Page text:
--- START ---

Dr Imogen Locke
Consultant Clinical Oncologist at The Royal Marsden NHS Foundation Trust
Pictured above: Sophie Alexander, senior radiographer (right) with Katherine Neale, radiographer, positioning a patient for radiotherapy.
Personalised treatment for breast cancer has made therapies more targeted and patients’ lives easier. The next big breakthroughs could be here before long, says one cancer specialist.
“This is an exciting time to be working in the field of breast cancer,” says Dr Imogen Locke, Consultant Clinical Oncologist at The Royal Marsden NHS Foundation Trust. Ground-breaking innovations are personalising cancer treatment and improving patients’ quality of life.
“Historically in breast cancer radiotherapy, for example, all breast cancer patients would undergo broadly similar radiotherapy treatments, whether their prognosis was good or poor. However, advances in genomic medicine have helped oncologists unlock their understanding of breast cancer biology so that treatment can now be ‘risk-adapted’ to each individual, so that patients aren’t under or over treated.”
Better treatments delivered in more sophisticated ways
“Risk-adapted radiotherapy recognises that breast cancer is not one disease, but a whole spectrum of diseases with different prognoses,” says Dr Locke. “By looking at the molecular subtype of a person’s cancer, as well as the stage of their cancer, we can assess each patient’s risk of recurrence following surgery — very low, low, intermediate or high — and therefore which radiotherapy strategy will be best for them.”

--- END ---

Tasks to carry out:
1. In the breast cancer article, what four levels of recurrence risk after surgery can be assessed?
2. Output the passage of the breast cancer article starting at "Personalised treatment for" and ending at "quality of life.".
3. Using the breast cancer article, explain why radiotherapy can now be risk-adapted to each patient instead of being broadly the same for everyone.

Dataset content:
--- START ---

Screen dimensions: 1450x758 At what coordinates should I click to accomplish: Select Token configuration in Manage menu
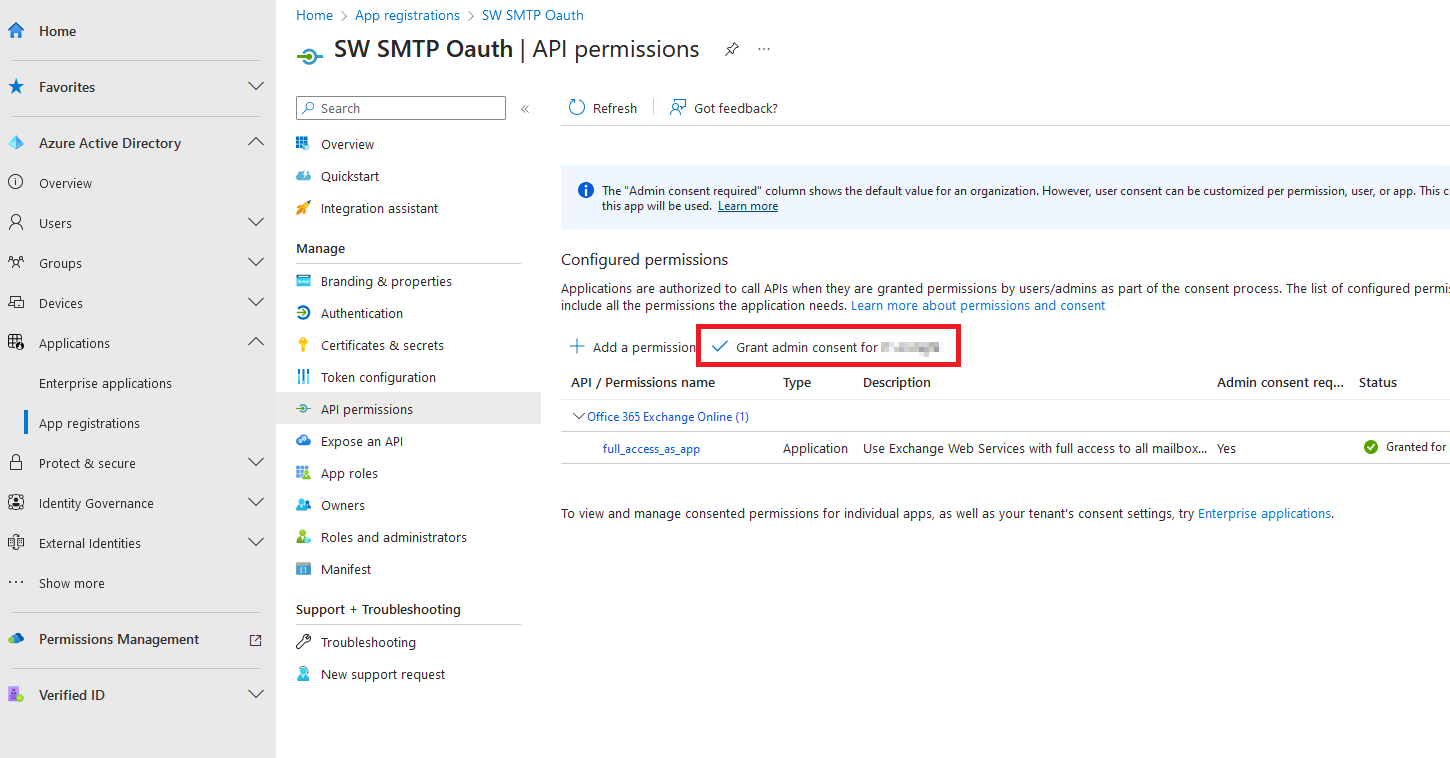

--- END ---

Answers to this exercise:
1. Very low, low, intermediate or high.

2.
Personalised treatment for breast cancer has made therapies more targeted and patients’ lives easier. The next big breakthroughs could be here before long, says one cancer specialist.
“This is an exciting time to be working in the field of breast cancer,” says Dr Imogen Locke, Consultant Clinical Oncologist at The Royal Marsden NHS Foundation Trust. Ground-breaking innovations are personalising cancer treatment and improving patients’ quality of life.

3. Advances in genomic medicine have improved oncologists' understanding of breast cancer biology. This shows that breast cancer is a whole spectrum of diseases with different prognoses, not one disease. Treatment can therefore be matched to each individual's risk so that patients are neither under- nor over-treated.